華陰県史家村に住む史進は、付近では有名な腕の持ち主じゃったが、所詮井の中の蛙じゃ。たまたま立ち寄った開封の八十万禁軍槍棒教頭の王進に叩きのめされ、弟子となって武芸十八般を仕込まれた。
王進が去って暫くすると、少華山の山賊の一人陳達が仲間の朱武・楊春が止めるのも聞かずに史家村を通ろうとしたんじゃ。呆気なく史進に捕まった陳達を助けようと、朱武・楊春は一緒に役所に突き出してくれと史進の元に行ったんじゃが、義に篤い史進は意気投合して三人と友達となったんじゃ。
ところが近所の猟師の李吉にタレ込まれ、三人と酒宴の最中に官憲に踏み込まれてしもうた。史進は屋敷に火をかけて、三人ともども官兵を斬り伏せて、少華山へと逃げたんじゃ。
この時は、史進も山賊にはならなかったんじゃが、王進を捜しに行って見つからなかったのもんじゃから、結局ここの頭領に納まったんじゃよ。
青州戦の後、史進と知り合いだった魯智深が梁山泊入りを誘いに来たんじゃが、この時史進は華州の牢に捕まっておっての。
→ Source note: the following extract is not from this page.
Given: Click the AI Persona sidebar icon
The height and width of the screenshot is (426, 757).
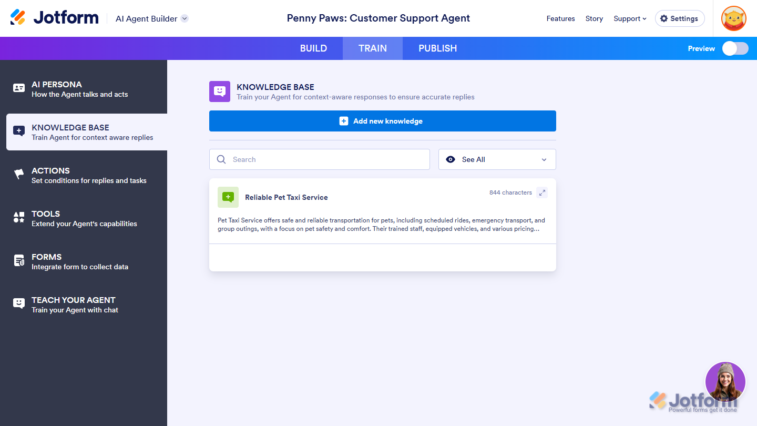Looking at the screenshot, I should pos(19,88).
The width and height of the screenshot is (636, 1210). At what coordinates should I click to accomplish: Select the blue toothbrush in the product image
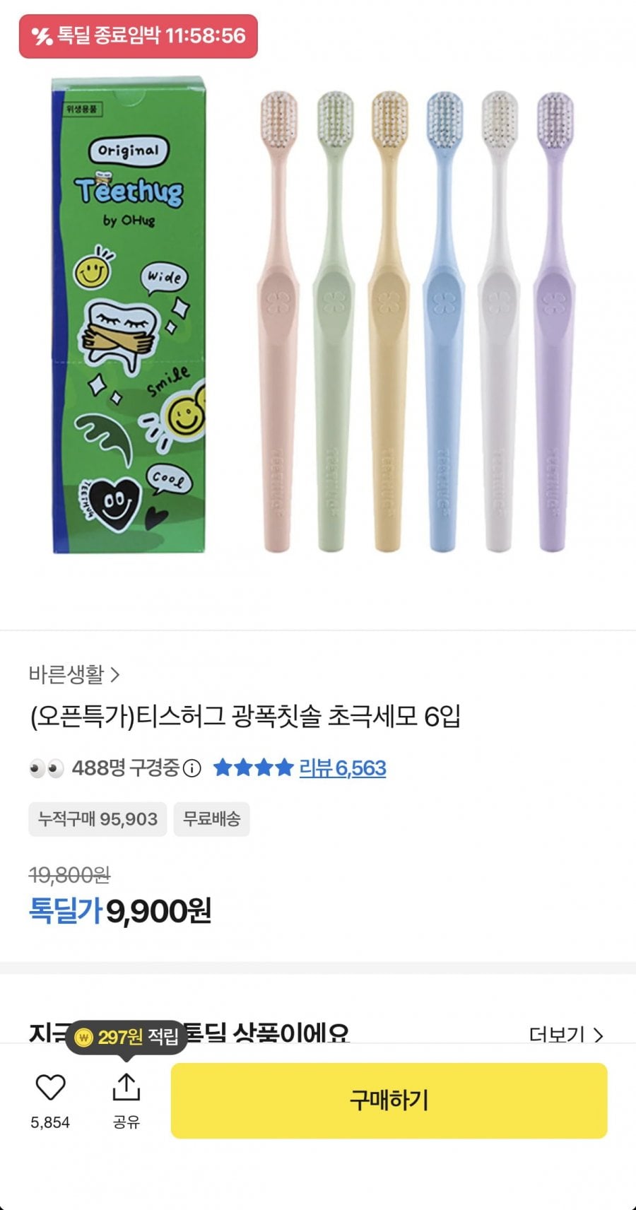(x=444, y=318)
助けに行った魯智深も捕まってしもうて、梁山泊一党が西嶽廟への勅使宿太尉を使った策で助け出して、少華山組は仲間入りしたんじゃ。
ちなみにここから西北西に向かって川上を300kmくらい行ったところに渭州の街があるんじゃよ。
そう、史進が王進を尋ねて行って会えなかったけども、魯達(魯智深)や昔の武芸の先生の李忠とであったところじゃな。
魯達(魯智深)はここで、鎮関西の鄭屠を拳骨三つで殴り殺して、五臺山の側の代州雁門県まで逃亡したんじゃよ。
ちなみにちなみに、渭州も代州も王進が行った延安も、西夏または遼との国境に近い、言わば辺境の最前線の街じゃな。